TASK TO COMPLETE:
Every line below that includes the word "dropdown" needs to be copied.

Records drawn from a dataset
———

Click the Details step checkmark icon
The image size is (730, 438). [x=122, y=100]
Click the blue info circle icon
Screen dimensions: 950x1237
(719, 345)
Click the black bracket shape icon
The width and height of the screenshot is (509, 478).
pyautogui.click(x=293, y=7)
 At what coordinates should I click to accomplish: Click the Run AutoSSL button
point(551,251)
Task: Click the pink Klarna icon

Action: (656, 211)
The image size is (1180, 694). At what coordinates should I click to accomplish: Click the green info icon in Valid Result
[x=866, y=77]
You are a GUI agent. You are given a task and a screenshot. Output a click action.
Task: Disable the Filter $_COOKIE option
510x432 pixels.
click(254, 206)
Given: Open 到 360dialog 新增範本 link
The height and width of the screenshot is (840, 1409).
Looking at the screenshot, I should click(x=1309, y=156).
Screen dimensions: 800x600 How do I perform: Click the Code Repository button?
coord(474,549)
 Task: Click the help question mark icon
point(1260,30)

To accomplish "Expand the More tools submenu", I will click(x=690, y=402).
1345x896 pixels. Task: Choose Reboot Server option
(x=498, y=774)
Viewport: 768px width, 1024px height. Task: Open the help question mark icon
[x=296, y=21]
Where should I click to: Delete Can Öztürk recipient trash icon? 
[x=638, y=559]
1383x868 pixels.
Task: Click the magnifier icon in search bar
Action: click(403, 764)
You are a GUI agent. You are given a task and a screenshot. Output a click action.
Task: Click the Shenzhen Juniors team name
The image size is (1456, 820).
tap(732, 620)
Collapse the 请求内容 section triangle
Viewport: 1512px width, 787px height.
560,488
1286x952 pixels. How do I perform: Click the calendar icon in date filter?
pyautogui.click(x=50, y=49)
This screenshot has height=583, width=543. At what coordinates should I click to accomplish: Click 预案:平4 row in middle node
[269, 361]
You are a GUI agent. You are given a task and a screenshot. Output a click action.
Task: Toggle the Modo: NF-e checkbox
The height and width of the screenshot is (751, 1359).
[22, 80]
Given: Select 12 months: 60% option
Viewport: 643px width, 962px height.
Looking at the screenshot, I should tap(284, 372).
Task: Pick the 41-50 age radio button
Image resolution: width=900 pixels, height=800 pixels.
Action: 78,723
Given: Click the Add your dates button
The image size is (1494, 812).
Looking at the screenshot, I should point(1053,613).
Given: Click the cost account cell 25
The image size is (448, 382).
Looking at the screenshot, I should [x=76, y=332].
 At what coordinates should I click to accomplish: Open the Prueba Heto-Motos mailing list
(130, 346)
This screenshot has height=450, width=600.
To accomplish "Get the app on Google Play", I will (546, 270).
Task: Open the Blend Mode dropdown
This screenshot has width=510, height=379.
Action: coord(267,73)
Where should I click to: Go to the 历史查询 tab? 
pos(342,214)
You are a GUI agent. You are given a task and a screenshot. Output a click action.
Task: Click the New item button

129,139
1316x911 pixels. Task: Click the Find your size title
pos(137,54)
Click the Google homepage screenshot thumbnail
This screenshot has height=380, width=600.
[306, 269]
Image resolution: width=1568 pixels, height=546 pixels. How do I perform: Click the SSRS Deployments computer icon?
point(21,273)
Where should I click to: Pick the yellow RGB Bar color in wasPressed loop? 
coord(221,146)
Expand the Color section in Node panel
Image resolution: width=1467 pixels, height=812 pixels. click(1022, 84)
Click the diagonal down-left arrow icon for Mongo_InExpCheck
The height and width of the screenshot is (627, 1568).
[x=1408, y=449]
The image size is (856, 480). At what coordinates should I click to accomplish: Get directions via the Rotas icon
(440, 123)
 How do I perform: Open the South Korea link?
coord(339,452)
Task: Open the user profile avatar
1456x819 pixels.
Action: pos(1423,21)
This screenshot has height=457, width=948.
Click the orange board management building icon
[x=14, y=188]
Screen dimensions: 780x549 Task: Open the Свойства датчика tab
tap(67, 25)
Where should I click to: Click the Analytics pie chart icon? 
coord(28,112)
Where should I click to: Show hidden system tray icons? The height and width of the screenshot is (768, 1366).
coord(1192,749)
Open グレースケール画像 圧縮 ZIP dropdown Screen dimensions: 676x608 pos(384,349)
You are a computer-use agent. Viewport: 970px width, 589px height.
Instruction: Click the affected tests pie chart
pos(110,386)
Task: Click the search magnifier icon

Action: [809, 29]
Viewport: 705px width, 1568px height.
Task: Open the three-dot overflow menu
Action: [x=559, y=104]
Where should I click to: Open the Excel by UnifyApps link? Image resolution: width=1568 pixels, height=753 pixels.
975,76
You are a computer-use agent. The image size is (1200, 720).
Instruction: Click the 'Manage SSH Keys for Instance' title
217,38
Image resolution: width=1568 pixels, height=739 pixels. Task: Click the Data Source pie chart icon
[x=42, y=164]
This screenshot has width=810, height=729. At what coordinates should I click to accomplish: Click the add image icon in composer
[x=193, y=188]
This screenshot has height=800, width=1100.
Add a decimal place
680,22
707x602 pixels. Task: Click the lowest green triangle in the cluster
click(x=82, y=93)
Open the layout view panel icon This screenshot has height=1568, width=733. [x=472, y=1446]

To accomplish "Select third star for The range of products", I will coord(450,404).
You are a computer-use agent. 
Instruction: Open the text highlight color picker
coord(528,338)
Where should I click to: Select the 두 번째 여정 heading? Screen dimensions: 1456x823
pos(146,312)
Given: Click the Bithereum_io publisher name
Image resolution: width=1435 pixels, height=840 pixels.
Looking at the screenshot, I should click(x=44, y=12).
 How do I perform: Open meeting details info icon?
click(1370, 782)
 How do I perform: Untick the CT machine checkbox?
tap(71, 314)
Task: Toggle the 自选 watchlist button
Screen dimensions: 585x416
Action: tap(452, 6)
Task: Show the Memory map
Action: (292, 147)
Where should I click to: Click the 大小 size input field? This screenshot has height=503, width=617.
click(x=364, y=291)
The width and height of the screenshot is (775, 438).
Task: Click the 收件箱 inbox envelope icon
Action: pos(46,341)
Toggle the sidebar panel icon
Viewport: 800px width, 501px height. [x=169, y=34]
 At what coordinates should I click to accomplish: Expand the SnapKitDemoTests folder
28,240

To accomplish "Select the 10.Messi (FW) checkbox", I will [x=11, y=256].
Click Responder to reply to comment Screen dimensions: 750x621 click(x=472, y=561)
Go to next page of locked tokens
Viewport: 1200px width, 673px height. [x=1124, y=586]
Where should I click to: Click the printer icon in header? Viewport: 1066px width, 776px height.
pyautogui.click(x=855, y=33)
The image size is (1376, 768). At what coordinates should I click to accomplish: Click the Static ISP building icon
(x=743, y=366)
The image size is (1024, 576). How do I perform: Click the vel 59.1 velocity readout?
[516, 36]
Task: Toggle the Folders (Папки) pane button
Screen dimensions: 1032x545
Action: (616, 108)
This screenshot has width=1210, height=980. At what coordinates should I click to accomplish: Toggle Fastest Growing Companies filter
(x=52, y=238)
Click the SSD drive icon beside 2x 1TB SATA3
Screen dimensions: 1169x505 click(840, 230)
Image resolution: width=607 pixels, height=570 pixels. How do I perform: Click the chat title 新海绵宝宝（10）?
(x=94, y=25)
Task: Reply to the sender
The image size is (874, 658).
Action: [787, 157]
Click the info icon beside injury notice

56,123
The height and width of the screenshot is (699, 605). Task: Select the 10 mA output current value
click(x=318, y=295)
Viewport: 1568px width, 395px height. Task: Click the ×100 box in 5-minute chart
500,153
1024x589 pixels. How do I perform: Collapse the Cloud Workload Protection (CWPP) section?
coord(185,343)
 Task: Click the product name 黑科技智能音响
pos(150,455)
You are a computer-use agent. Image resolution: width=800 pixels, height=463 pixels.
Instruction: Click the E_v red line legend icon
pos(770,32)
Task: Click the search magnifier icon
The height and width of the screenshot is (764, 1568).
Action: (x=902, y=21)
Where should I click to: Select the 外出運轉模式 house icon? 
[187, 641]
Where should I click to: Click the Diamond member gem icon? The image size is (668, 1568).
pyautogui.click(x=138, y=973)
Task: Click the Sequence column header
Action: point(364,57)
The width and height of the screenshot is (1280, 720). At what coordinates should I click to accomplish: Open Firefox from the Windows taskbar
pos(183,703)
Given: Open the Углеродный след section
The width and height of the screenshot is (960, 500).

———

COMPLETED TASK:
Task: Open the Blend Mode dropdown
Open グレースケール画像 圧縮 ZIP dropdown Screen dimensions: 676x608 pos(384,349)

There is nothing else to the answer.